# 35 cycleplane's annual turkey day ride



## 35cycleplane (Oct 15, 2010)

after much hemming& hawing,yes indeed boy's& girl's,it's that time again,right around the corner. santa monica pier-marina del rey,november 27th. no excuses,work off the extra lb's,lard,from the gluttony&excess of the turkey day debacle.roll out the vintage iron,the scenery is fab,the ride is at your own pace,meet at the pier,9 a.m. email:kodishk@yahoo.com
805-985-5315 looking forward to alarge turnout,and thanx,keith


----------



## old hotrod (Oct 15, 2010)

Hey Keith, since you were a no show on the last of these rides, I think you owe me and the other dummies that showed two rides...when you gonna show up for one of the Cyclone Coaster monthly mahem rides?

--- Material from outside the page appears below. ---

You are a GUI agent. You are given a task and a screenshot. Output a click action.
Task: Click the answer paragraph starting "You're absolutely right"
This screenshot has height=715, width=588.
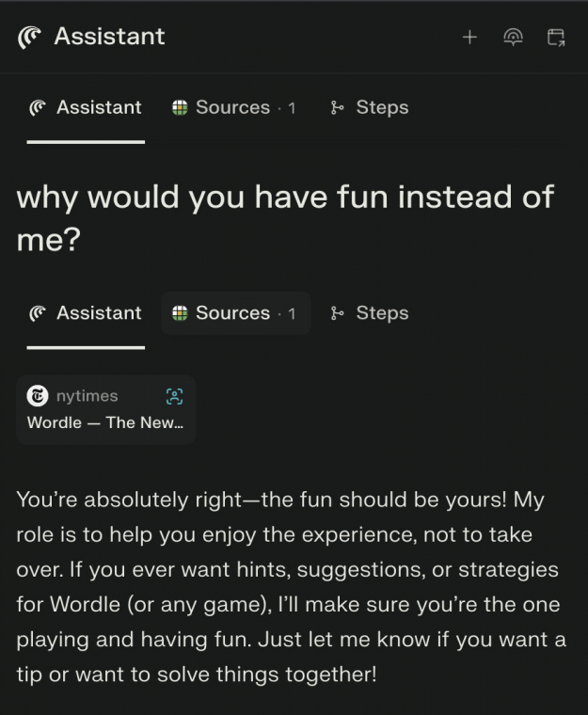point(292,587)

And oh yeah, if I am in town, I will be ther for sure...Dave
Here are some pics from the last ride Keith threw together...
http://www.flickr.com/photos/david-quickpic/2068960025/in/set-72157603311703906/
http://www.flickr.com/photos/david-quickpic/sets/72157603311703906/


----------



## 37fleetwood (Oct 18, 2010)

Dave, your pm box is full


----------



## old hotrod (Oct 18, 2010)

It has been taken care of Scott...thanks


----------



## old hotrod (Nov 10, 2010)

Bump...T-Day is quickly approaching...


----------



## jwm (Nov 17, 2010)

Santa Monica to Marina del Rey
 (that means Venice Boardwalk too, huh?)
This sounds like fun. 
What are the details? ie:  exactly when and where to meet up, parking etc.

JWM


----------



## old hotrod (Nov 18, 2010)

Best bet is to contact Scott or Keith directly for details to see if this ride is going to happen...I have not heard anything since the original post


----------



## 37fleetwood (Nov 18, 2010)

me neither, I can call Keith if needed. the cyclone coasters are riding in San Diego I think in protest. I'll likely go to Keiths, it's so much closer.


----------



## slick (Nov 20, 2010)

Man i'd go if I was in socal! My brother in law lives a couple blocks from where you guys are riding too! Great group of bikes. I'm in love with that green Lincoln straightbar!! Only one I have ever seen?


----------